What you need to do: From the line that contains "The width and height of the screenshot is (232, 232)." to the last line of the entries, write each line out exactly; include both ends and nothing else.

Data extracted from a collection
______________________________

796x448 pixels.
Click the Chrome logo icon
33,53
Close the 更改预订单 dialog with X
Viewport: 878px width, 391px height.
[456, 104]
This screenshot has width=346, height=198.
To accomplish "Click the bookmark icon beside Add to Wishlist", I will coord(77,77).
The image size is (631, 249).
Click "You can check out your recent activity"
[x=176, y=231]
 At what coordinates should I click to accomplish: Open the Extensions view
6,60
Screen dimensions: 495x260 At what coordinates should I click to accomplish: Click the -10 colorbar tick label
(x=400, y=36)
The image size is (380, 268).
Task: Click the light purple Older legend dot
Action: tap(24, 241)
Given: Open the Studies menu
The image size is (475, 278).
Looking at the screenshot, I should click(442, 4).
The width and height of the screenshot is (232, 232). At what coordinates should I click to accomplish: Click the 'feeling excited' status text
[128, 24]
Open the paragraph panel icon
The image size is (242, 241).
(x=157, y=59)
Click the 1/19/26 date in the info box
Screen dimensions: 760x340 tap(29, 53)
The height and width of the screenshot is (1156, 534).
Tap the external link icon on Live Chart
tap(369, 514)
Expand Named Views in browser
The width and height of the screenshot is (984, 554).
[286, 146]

______________________________

Expected answer:
The width and height of the screenshot is (232, 232). At what coordinates should I click to accomplish: Click the 'feeling excited' status text
[128, 24]
Open the paragraph panel icon
The image size is (242, 241).
(x=157, y=59)
Click the 1/19/26 date in the info box
Screen dimensions: 760x340 tap(29, 53)
The height and width of the screenshot is (1156, 534).
Tap the external link icon on Live Chart
tap(369, 514)
Expand Named Views in browser
The width and height of the screenshot is (984, 554).
[286, 146]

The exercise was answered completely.